Mayor Bill de Blasio said on Friday, the day before early voting kicks off in New York City, that he planned to recruit hundreds of city workers in a matter of days to join an “Election Observer Corps,” a group assigned to stand outside poll sites across the city on Election Day, November 3rd, and help ensure voters don’t face intimidation at the polls.
Speaking on MSNBC’s Morning Joe, the mayor characterized the program as a response to incendiary rhetoric coming from President Donald Trump and his campaign that could lead to voter suppression if there are not enough eyes and ears on the ground, as he explained later on WNYC’s The Brian Lehrer Show.
“This year, for the first time in a long time, we have to be worried about systematic efforts to suppress the vote in communities of color and immigrant communities. Purposeful efforts and intimidation. Look, the president has made very clear, he is intending to try to defy the will of the voters,” de Blasio said.
While the program may be aimed at protecting people’s civil rights, the hasty announcement came with scant details about who the volunteers would be, where they would work, how they would be identified, when they would be trained, what they would do and why the city was opting to mobilize its own resources when several experienced organizations already do this work.
The day before the mayor’s announcement, Public Advocate Jumaane Williams joined New York Attorney General Letitia James and Susan Lerner, head of the good government group Common Cause New York, to unveil their own program, consisting of nearly 600 volunteers statewide who have already been assigned to monitor poll sites starting Saturday, the first day of early voting. This year, they also introduced roving bike monitors who can move from site to site.
“We have a command center and captain structure so that our volunteers are well supported and are able to identify and escalate problems to the command team,” said Lerner, adding her poll watcher program was affiliated with the national nonpartisan Election Protection program, which reports problems at poll sites to a hotline, 1-866-OUR-VOTE, staffed by election lawyers affiliated with the Lawyers Committee for Civil Rights Under Law.
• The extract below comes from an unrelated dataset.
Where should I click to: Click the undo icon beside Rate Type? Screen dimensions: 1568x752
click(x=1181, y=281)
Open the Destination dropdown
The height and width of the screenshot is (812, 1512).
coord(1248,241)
Lerner, who was informed of de Blasio’s plan on Thursday, noted that Common Cause New York has been recruiting volunteers for months and training them for weeks, in 90-minute sessions that review New York Election Law, and provide more detailed information about how volunteers can report problems to the command center. These poll watchers will all be wearing masks that say “Election Protection.”
In contrast, there are many details of the city’s program still to be worked out. The effort will be overseen by Laura Wood, senior adviser and general counsel to the Mayor’s DemocracyNYC office, which launched in 2018 and is currently operating without a director after the resignation in January of the city’s first and only Chief Democracy Office, Ayirini Fonseca-Sabune.
Wood said the city was in the process of recruiting its volunteers with an email set to go out today to all city employees notifying them of this opportunity. She also said her office would tap staff in the Mayor’s Office of Community Affairs, the Law Department, and the Census office, but could not provide many specifics beyond a goal of recruiting people in the next four to five days, with a training session set for later next week.
“We know that there are community groups and others that have worked on these efforts for years. And we will do everything we can to partner and coordinate with them and really try to stand together, united as a city to protect voters,” Wood told Gothamist/WNYC.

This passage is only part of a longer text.